I picked up this book as it had a pretty cover and I was almost out of new fiction to read.
It was written in 1987 by Emma Bell and was one of the first urban fantasy type books Perhaps it is an unfair comparison, but I didn’t really buy into the world building as much as I have with other urban fantasy. Books like Neverwhere by Neil Gaiman or Signal to Noise by Silvia Moreno-Garcia.
The plot centres around Eddi McCandry, a musician from Minneapolis who finds herself chosen by the Seelie Court (read: fairies) to help make their war with the Unseelie Court a ‘mortal’ one. Essentially, with her present at their battles, the fairies can really die. Sounds good, right? But it’s…just…okay.
I’m going to give it the benefit of the doubt with references to someone being gay, or black, or that one incident of domestic violence – being illustrative of shit things, that the main characters certainly have no truck with. They are, for the most part, unobtrusive (except for maybe the domestic violence). You get the sense that the main characters are quite bohemian, accepting of many different types of people and just generally good eggs.

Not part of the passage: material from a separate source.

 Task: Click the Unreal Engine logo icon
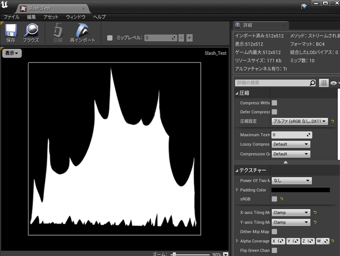coord(4,5)
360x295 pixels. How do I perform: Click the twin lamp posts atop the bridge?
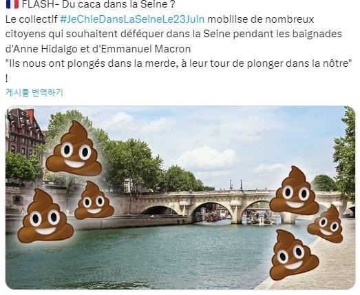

I actually liked most of the characters, mostly the band members, that form most of the supporting characters in the book. The problem I have, like with Planetfall and The Book of the Phoenix is with the main character herself. I just don’t find her actions particularly coherent. I mean, she falls in and out of love with people in mere moments. In some cases she’s extremely pragmatic and makes quick decisions, yet in the opening chapter we know it’s taken her a long time to get to the particular conclusion of dumping her boyfriend and quitting his band.

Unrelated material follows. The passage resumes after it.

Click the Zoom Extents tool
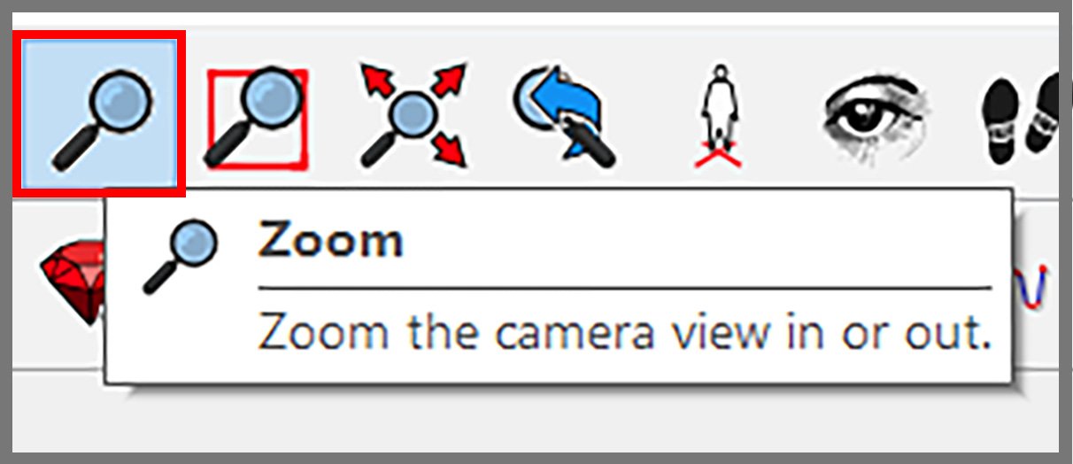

I also find the relative acceptance of the intrusion of the Fey into her life particularly unrealistic. She has one bought of trying to flee and then just basically accepts it. Basically, the complete capture of her freedom of movement by the Fey meant that there was zero dramatic tension. It was too convenient, basically.
Also, I found her relationship with Phoukah (one of the Fairies) extremely obvious but also equally unbelievable.
That was the other problem, everything was so obvious. It was telegraphed from miles away, so when you got to a particular plot point, it was like watching the scenery from your commute – it was expected and not that interesting.
On the other hand, for a book from 1987, it has lots of women. Two out of 5 band members are women (Eddi herself and the drummer Carla), the main antagonist is woman (the Queen of the Unseelie Court), the leader of the Seelie Court is a woman as well. Another incidental character, a brownie (another type of fairy) is Meg, who has a big part to play in the conclusion. There are clear digs at a music culture that sees women as pretty props, which was also good.
So it’s okay. It’s fine. It’s pleasant enough but others have done it better since this book first came out.